Marcus se passa la main devant les yeux.
— Psychiques et sanguins ?
Barent était manifestement passionné par son sujet. Son regard s’éclaira.
— C’est l’énergie par opposition au sang. La plupart d’entre nous ne boivent plus le sang, nous avons atteint un stade d’évolution qui nous permet de nous nourrir en pompant seulement de l’énergie. Cela dit, certains restent attachés au mode sanguin. Il existe une tradition bien ancrée, après tout.
Marcus leva les yeux vers la caméra. Le message silencieux était clair. « Ravagé, le mec ! »
Taylor cessa d’écouter et se tourna vers McKenzie.
— Si je comprends bien, je suis Lilith ?
— La terrible reine des succubes, oui. Ainsi, la rumeur qui court à ton sujet est fondée. Je ne savais pas qu’il suffisait de lire ton aura pour te percer à jour.
— « Tremble, carcasse ou je te vide de ton sang ! » c’est ça ? Qu’est-ce qu’on fait de ce type ?
— On l’écoute. Je ne sais pas ce qu’on peut en retirer, mais on ne sait jamais.
— Va lui parler alors, toi qui pratiques sa langue. Je reste ici. Je ne me sens pas très bien.
— Que se passe-t-il, lieutenant ?
— Je… je… sens… que mon énergie… quitte… mon corps…
Elle partit d’un grand rire et se sentit déjà beaucoup plus à l’aise. Le monde était rempli d’individus bizarres, et cette affaire la mettait en contact avec une belle cohorte de cinglés. Elle avait tout intérêt à garder les pieds sur terre, si elle ne voulait pas finir en clinique psychiatrique, elle aussi.
McKenzie sourit.
— Tu as bien failli me faire peur un instant !

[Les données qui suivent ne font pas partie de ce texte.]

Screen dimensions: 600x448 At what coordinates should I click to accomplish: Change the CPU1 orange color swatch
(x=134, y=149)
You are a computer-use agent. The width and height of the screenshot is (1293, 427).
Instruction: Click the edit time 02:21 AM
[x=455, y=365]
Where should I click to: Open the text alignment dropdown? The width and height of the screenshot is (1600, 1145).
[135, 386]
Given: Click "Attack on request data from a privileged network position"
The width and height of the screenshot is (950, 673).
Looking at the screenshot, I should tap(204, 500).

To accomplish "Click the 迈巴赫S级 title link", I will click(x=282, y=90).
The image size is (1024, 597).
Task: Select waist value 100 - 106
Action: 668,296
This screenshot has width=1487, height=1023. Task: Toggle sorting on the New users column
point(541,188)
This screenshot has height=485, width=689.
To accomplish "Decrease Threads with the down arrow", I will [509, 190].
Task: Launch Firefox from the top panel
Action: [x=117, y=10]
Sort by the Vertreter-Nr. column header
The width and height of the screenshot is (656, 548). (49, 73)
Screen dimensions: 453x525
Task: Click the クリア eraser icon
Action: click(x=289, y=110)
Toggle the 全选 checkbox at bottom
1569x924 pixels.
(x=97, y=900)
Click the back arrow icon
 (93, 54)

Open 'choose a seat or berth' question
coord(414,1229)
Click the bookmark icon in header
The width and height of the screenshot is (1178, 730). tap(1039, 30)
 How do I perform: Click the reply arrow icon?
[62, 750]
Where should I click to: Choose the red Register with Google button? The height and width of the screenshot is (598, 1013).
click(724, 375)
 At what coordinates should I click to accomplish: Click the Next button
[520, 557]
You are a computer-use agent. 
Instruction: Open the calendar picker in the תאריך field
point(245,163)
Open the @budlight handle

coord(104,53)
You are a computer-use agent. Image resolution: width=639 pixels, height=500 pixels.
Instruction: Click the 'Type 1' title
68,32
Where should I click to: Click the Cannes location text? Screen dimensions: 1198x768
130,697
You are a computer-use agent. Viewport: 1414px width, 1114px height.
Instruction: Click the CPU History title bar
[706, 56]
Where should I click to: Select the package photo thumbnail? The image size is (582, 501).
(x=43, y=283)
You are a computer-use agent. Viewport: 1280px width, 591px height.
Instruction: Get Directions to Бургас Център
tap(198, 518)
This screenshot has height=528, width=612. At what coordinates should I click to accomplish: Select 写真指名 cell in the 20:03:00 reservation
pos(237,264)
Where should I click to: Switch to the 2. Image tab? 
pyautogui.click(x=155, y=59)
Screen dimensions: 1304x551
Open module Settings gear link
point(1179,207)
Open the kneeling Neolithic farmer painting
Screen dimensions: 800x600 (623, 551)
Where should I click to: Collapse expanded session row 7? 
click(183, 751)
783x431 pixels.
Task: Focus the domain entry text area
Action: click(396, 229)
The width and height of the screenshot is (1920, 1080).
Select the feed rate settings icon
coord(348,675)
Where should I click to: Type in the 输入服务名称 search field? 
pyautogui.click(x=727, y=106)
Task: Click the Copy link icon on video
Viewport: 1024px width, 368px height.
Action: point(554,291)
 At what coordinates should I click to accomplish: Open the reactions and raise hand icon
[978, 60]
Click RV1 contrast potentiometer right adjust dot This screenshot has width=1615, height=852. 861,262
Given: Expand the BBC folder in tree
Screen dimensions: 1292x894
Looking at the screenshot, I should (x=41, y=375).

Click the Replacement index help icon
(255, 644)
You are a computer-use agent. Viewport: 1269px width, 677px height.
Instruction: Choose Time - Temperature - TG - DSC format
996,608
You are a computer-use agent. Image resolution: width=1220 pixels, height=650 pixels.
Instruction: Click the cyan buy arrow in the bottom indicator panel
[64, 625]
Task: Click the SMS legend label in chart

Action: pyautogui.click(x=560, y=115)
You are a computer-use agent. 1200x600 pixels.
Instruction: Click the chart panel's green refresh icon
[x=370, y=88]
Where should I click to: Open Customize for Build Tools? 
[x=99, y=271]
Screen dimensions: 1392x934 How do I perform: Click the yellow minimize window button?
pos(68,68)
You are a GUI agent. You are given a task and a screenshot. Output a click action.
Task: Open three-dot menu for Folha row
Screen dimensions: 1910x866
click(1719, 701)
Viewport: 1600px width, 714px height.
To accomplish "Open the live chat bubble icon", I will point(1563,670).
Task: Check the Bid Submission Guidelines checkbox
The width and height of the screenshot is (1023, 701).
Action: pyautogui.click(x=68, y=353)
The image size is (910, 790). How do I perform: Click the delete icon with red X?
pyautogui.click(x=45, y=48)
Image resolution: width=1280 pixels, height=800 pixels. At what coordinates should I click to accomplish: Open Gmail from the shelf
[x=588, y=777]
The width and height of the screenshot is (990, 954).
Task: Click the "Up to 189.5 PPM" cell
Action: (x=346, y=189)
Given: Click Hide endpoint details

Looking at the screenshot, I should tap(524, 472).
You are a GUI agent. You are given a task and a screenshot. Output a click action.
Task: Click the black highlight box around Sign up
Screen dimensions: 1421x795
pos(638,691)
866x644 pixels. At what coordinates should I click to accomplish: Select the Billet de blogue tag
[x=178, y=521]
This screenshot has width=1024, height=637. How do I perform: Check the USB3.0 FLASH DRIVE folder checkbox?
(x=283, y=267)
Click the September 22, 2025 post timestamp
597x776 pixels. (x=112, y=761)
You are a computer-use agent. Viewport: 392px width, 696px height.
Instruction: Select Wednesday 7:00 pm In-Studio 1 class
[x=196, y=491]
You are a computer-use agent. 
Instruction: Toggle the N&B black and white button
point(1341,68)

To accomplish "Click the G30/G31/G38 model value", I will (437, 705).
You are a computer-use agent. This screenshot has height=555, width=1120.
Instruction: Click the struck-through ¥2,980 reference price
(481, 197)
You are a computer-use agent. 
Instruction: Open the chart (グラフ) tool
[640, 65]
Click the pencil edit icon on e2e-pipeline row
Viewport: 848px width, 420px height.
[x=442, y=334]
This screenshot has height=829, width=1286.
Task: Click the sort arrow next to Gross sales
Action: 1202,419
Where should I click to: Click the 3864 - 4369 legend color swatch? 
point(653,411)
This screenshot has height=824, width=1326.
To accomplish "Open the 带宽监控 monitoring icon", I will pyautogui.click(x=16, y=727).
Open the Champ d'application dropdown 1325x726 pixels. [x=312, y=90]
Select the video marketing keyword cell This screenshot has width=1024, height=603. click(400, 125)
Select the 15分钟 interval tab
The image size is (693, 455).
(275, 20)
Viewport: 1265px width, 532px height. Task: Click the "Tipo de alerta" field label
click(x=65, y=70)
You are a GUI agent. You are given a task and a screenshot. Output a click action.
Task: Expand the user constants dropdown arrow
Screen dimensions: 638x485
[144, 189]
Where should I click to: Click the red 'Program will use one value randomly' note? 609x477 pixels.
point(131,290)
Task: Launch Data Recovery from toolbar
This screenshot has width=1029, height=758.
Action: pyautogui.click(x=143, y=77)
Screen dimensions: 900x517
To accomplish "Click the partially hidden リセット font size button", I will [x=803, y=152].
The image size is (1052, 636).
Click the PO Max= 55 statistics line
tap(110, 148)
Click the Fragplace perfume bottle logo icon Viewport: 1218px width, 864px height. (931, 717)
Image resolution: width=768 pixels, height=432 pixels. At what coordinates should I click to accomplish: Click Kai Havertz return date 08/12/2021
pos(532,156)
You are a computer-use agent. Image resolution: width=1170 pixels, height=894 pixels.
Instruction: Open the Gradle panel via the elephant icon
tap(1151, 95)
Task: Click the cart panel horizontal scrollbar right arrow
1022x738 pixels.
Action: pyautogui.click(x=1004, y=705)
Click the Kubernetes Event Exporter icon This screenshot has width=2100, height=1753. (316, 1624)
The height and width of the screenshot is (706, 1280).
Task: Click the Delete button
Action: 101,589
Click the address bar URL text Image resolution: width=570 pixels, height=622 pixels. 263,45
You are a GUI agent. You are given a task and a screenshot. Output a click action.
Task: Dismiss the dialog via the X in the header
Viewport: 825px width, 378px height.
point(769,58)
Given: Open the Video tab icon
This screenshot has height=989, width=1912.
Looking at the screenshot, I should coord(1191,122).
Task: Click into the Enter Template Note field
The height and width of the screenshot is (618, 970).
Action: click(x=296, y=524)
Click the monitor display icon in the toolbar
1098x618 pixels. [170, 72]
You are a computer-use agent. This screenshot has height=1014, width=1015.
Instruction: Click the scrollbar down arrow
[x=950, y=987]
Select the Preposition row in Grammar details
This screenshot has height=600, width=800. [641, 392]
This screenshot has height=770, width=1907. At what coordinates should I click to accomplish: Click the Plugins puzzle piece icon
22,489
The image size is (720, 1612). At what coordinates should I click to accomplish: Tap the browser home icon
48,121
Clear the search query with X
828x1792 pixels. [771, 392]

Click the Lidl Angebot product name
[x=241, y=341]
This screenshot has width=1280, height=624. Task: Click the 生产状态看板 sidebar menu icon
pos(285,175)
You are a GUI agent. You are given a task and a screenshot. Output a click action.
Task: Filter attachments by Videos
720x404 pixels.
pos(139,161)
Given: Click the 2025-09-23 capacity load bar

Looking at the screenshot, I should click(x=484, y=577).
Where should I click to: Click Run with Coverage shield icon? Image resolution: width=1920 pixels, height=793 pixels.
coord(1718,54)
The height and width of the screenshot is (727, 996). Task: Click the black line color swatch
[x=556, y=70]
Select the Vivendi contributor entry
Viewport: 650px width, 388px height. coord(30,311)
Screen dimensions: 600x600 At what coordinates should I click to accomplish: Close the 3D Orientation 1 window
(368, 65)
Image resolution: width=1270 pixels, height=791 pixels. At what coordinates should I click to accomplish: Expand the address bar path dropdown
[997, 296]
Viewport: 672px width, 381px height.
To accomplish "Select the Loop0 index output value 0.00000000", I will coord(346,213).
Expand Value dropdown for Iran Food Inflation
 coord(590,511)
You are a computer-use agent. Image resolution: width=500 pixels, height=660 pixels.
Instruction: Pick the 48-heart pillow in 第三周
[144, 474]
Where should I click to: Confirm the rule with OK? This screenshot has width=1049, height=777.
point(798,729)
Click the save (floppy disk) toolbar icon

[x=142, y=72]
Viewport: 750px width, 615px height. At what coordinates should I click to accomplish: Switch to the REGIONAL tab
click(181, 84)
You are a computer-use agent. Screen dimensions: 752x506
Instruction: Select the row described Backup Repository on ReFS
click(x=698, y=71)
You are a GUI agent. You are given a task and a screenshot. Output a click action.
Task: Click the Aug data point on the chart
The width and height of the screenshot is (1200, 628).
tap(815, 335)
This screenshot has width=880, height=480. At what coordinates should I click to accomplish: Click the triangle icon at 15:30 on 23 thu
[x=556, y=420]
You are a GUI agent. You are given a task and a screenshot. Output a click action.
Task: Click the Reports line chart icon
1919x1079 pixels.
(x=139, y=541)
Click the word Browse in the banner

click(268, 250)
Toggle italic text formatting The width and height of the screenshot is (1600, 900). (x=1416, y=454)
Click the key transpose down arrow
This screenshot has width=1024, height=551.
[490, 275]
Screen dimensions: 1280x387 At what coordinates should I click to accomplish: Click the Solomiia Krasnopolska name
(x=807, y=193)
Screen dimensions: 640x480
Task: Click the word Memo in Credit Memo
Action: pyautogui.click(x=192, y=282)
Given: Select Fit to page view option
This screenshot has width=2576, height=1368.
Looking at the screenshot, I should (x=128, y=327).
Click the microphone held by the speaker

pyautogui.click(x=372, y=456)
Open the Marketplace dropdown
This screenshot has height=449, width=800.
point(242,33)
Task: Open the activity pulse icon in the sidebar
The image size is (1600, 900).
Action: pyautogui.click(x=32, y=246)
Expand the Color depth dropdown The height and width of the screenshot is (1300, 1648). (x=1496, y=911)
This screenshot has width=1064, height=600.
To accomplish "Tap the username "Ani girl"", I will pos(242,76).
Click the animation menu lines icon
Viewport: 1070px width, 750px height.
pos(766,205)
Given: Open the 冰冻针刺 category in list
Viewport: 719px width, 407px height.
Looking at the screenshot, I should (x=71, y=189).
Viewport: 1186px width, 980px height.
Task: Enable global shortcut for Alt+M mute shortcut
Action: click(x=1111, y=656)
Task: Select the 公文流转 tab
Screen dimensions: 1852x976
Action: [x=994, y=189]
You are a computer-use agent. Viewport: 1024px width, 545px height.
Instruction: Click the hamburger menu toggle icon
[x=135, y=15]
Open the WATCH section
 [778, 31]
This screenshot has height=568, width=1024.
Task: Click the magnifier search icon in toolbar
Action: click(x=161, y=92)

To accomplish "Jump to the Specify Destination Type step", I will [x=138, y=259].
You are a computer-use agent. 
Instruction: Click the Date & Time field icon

Laissant McKenzie entrer en salle d’audition, elle se dirigea vers son bureau. Une jeune femme l’attendait, assise sur une chaise juste à côté de sa porte. Les autres personnes présentes, pour l’essentiel des enquêteurs assumant leurs tâches quotidiennes, l’évitaient avec soin tout en multipliant les regards en coin, les toussotements et les raclements de gorge. Lorsque Taylor entra, l’inconnue se leva, dans le froufroutement de sa longue jupe noire. Son abondante chevelure lustrée tombait jusqu’à sa taille en une longue torsade. Elle était petite et menue, et dut lever la tête à son approche. La paire d’yeux qui capta le regard de Taylor était d’un étonnant bleu outremer. Comme hypnotisée, elle s’immobilisa, soudain à court de mots.
La jeune femme sourit et lui tendit la main.
— Mon nom est Ariane. Je suis ici pour vous aider.